**CONSIGNE A**
Dans le texte sur la réécriture du Petit Chaperon rouge, relevez toutes les tâches qui forment la charge cognitive de première écriture.
**CONSIGNE B**
Selon le texte sur la réécriture du Petit Chaperon rouge, pourquoi Dominique Bucheton juge-t-elle la réécriture si efficace pour la maîtrise de l'écrit ? Répondez en une à trois phrases.
**CONSIGNE C**
Recopiez fidèlement le passage du texte sur la réécriture du Petit Chaperon rouge qui va de « Exploration par l’écriture » jusqu'à « (dans La Disparition). ».

**TEXTE DE L'EXERCICE**
Exploration par l’écriture des couches archéologiques du conte
dir. Jourde (Pierre) 2005, Petits Chaperons dans le rouge, L’Archange Minotaure, 2006
Résumé
Sur le modèle des Exercices de style de Raymond Queneau, Pierre Jourde, professeur de lettres à l’Université de Grenoble a mené avec l’une de ses classes un atelier de réécriture du conte Le Petit Chaperon rouge, de Charles Perrault. Les réécritures reprennent également certaines contraintes oulipiennes comme le fameux lipogramme de Georges Perec (dans La Disparition).
Commentaires
Les Exercices de style de Raymond Queneau sont utilisés en atelier d’écriture et à l’école depuis bien longtemps (réécrire un passage en changeant de personne, de registre ou de point de vue). Mais ces activités d’écriture sont toujours négligées au profit d’une obsession idéologique morbide pour la lecture et l’analyse de textes du patrimoine… Pour Dominique Bucheton, la pratique de la réécriture en général serait une des activités les plus efficaces pour la maîtrise de l’écrit (cf. Refonder l’enseignement de l’écriture), car elle permet de prendre du recul sur sa pratique, de se libérer de la charge cognitive de première écriture (imaginer, respecter les consignes, sélectionner ce qui est à dire, choisir le point de vue, tourner correctement la phrase, trouver du vocabulaire, orthographier…), et de motiver le passage à un travail de précision sur la forme (un recopiage en corrigeant les fautes d’orthographe s’apparente à de la punition…), et sur la juste mesure des mots et de l’acte de parole (le maître d’atelier va ainsi relancer l’écriture après lecture du premier travail par une proposition de réécriture : ton texte n’est pas assez visuel, peux-tu faire une variante visuelle ?).

[Entrées enregistrées]

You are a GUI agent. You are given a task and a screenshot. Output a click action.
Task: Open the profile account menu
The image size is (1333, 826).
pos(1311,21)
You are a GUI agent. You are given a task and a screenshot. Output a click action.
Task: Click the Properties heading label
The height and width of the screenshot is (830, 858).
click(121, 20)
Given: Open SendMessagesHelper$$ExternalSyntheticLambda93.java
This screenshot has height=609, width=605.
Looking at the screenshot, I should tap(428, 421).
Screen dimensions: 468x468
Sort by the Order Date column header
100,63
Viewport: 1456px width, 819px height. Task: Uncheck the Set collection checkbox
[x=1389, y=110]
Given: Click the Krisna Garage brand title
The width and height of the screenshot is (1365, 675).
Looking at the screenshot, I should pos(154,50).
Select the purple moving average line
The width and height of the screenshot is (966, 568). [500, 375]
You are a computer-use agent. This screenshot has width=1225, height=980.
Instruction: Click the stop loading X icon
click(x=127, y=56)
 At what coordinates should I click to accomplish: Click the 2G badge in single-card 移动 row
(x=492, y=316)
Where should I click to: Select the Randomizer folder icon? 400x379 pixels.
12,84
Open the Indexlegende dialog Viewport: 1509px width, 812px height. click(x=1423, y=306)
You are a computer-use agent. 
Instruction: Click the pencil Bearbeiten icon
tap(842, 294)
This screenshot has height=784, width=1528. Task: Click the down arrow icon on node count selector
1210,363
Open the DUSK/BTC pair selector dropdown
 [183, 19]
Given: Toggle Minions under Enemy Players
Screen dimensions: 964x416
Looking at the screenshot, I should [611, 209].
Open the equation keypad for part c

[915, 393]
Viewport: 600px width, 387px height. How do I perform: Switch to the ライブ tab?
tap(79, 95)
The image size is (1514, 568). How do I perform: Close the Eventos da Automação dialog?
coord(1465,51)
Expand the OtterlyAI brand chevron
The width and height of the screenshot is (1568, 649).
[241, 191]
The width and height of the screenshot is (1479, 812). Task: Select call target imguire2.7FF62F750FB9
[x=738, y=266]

**CORRIGÉ A**
- imaginer
- respecter les consignes
- sélectionner ce qui est à dire
- choisir le point de vue
- tourner correctement la phrase
- trouver du vocabulaire
- orthographier

**CORRIGÉ B**
La réécriture permet de prendre du recul sur sa pratique et de se libérer de la charge cognitive de première écriture. Elle motive aussi le passage à un travail de précision sur la forme et sur la juste mesure des mots et de l'acte de parole.

**CORRIGÉ C**
Exploration par l’écriture des couches archéologiques du conte
dir. Jourde (Pierre) 2005, Petits Chaperons dans le rouge, L’Archange Minotaure, 2006
Résumé
Sur le modèle des Exercices de style de Raymond Queneau, Pierre Jourde, professeur de lettres à l’Université de Grenoble a mené avec l’une de ses classes un atelier de réécriture du conte Le Petit Chaperon rouge, de Charles Perrault. Les réécritures reprennent également certaines contraintes oulipiennes comme le fameux lipogramme de Georges Perec (dans La Disparition).